Work request ▸ Look for "Toggle" in the records and copy every line that has it.

+-------+

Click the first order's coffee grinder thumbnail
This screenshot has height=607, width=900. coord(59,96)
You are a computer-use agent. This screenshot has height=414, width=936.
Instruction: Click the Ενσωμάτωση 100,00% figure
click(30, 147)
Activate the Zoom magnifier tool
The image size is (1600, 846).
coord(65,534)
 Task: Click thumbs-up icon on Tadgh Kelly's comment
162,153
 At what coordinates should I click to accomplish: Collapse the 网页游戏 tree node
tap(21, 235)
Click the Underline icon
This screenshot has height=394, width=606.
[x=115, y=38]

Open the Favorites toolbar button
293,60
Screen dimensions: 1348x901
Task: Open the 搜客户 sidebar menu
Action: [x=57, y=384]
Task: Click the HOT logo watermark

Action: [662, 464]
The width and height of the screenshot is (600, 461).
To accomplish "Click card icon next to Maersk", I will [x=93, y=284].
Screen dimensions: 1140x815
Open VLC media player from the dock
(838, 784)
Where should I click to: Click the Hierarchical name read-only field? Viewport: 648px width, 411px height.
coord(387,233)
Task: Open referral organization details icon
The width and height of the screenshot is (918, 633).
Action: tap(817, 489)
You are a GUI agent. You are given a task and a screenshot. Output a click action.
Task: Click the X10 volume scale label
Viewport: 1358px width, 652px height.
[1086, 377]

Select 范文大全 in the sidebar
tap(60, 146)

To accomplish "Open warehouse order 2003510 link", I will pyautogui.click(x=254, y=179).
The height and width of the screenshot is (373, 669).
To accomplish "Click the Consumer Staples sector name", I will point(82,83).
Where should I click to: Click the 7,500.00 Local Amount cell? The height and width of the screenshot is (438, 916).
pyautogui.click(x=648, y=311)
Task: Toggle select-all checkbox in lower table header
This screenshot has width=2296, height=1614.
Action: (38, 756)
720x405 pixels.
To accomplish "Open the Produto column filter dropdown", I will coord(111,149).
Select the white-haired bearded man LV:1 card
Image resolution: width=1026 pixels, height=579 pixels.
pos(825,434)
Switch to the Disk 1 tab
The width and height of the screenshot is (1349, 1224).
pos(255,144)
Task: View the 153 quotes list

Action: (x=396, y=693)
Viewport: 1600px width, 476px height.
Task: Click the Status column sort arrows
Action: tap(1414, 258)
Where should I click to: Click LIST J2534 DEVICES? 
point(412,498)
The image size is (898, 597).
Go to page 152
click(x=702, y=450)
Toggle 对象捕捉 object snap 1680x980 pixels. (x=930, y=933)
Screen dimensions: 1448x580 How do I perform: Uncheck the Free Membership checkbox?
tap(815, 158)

+-------+

Answer for this exercise ▸
Task: Toggle select-all checkbox in lower table header
Toggle 对象捕捉 object snap 1680x980 pixels. (x=930, y=933)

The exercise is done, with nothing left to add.